Distraction and misunderstanding are the mother of all bad habits. The antidote to them is mindfulness and awareness, which is what we cultivate in the practice of meditation. As it is said: “meditation is making a complete break with how we normally operate.”

Without mindfulness and awareness, we are helpless victims of distraction and we are ruled by the tyrant of misunderstanding.  In such an environment, everything we do to try to bring ourselves or others happiness ends up being misguided, unskillful or even destructive. Why? Because we lack any understanding and discernment. It’s like trying to drive a car when you’re blind; it doesn’t work very well and it’s not a very good idea.

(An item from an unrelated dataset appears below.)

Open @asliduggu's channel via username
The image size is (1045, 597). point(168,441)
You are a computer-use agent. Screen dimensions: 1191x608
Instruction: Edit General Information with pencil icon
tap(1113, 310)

This is why I find meditation to be such a profound and revolutionary practice. And why, the more I think about it, it seems necessary for the survival of the world. We all know how meditation can make us calmer, relaxed and less stressed, but these are like its bonus side-effects; they’re not what make meditation really great. The most precious quality of meditation is that it cuts through the blur of distraction that prevents us from seeing and understanding clearly and deeply. Meditation removes the obstacles to happiness and love.

The more we can be present, mindful and aware through meditation, the more clearly we can see everything. The more clearly we can see, the more we understand ourselves, others and the world around us. The more we understand, the more appropriately we will act and the more we will naturally feel joy, love and care for others.

A great meditation teacher once remarked that if everyone in the world were to suddenly gain a complete understanding of themselves and others, all of the world’s problems—such as war, hunger, and environmental destruction—would be solved in a matter of weeks. Now that’s a sobering thought!

To put it simply, since meditation brings understanding, and understanding is what brings love and happiness, the simple act of meditation may well be the most powerful force for good that humanity has ever invented.